NEW YORK, NY.-
Dominique Lévy and Brett Gorvy, cofounders of Lévy Gorvy
, recently announced that the gallery will represent French artist Martial Raysse in the United States. A key figure within the European neoavant-garde, Raysse is a self-taught artist who first achieved recognition as a painter in the late 1950s in Nice, collaborating with such peers as Arman, Yves Klein, and Ben Vautier. Acclaimed as an antecedent to Pop, the bold work of Raysse is often exhibited alongside that of such American and British artists as Roy Lichtenstein, Andy Warhol, and Richard Hamilton, among others.

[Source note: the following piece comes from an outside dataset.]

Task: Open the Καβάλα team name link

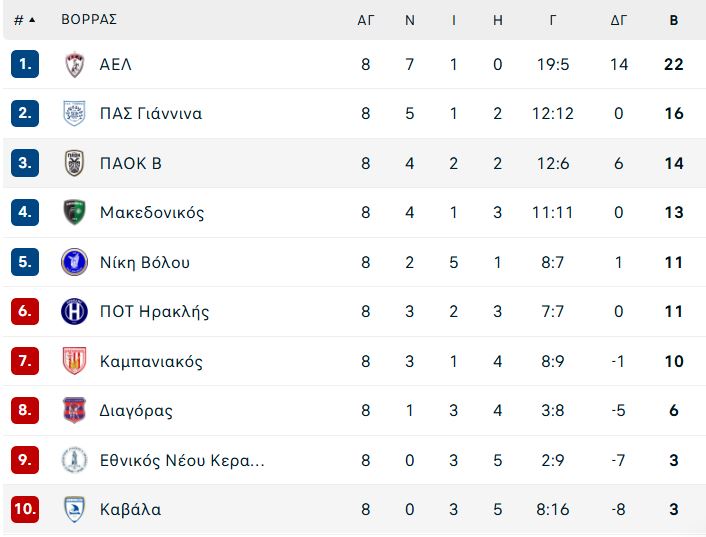Action: 131,510
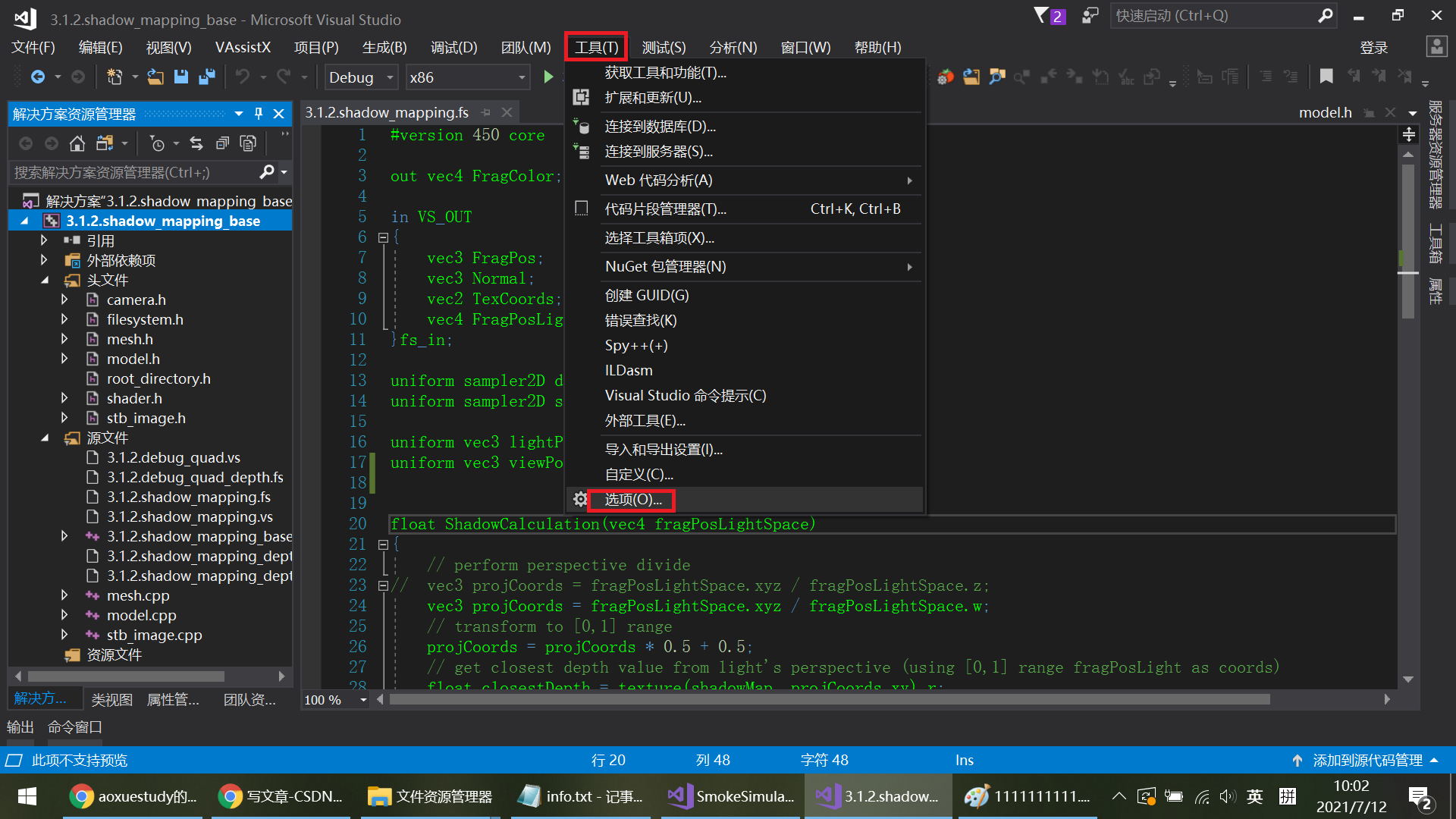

Portraiture has been an important aspect of Raysses practice throughout his career, and has been central to the relevance of his work through the decades, even after his departure from the art world in the 1970s. In 1960, Raysse became one of the founding members of Nouveau Réalisme, a collective of artists led by critic Pierre Restany. Moving between Paris, New York, and Los Angeles over ensuing years, Raysse created works that subtly critiqued consumer culture through their incorporation of media imagery and store-bought products, in a practice many historians cite as a precursor to American Pop. He soon became a figure of international stature, notably with the 1962 debut of Raysse Beach at the Stedelijk Museum in Amsterdam.
Galvanized by the events of May 1968, a period marked by civil unrest and protests in France, Raysse returned to Paris to join the student-led demonstrations. He declared his rupture with the official art world in 1970, citing discouragement with the movements failure to enact revolutionary change. But in the late 1970s, he bravely returned to painting with renewed intensity, creating dream-like landscapes and portraits in lush, sumptuous colors. His singular and prolific painting practice has continued to the present day, defined by increasingly large-scale compositions layered with allusions to art history, mythology, and literature, with a particular emphasis on portraiture. Contemporary artists, including many at mid-career, have demonstrated a renewed interest in figuration. Raysses oeuvre may be credited as a significant source of inspiration for this new generation.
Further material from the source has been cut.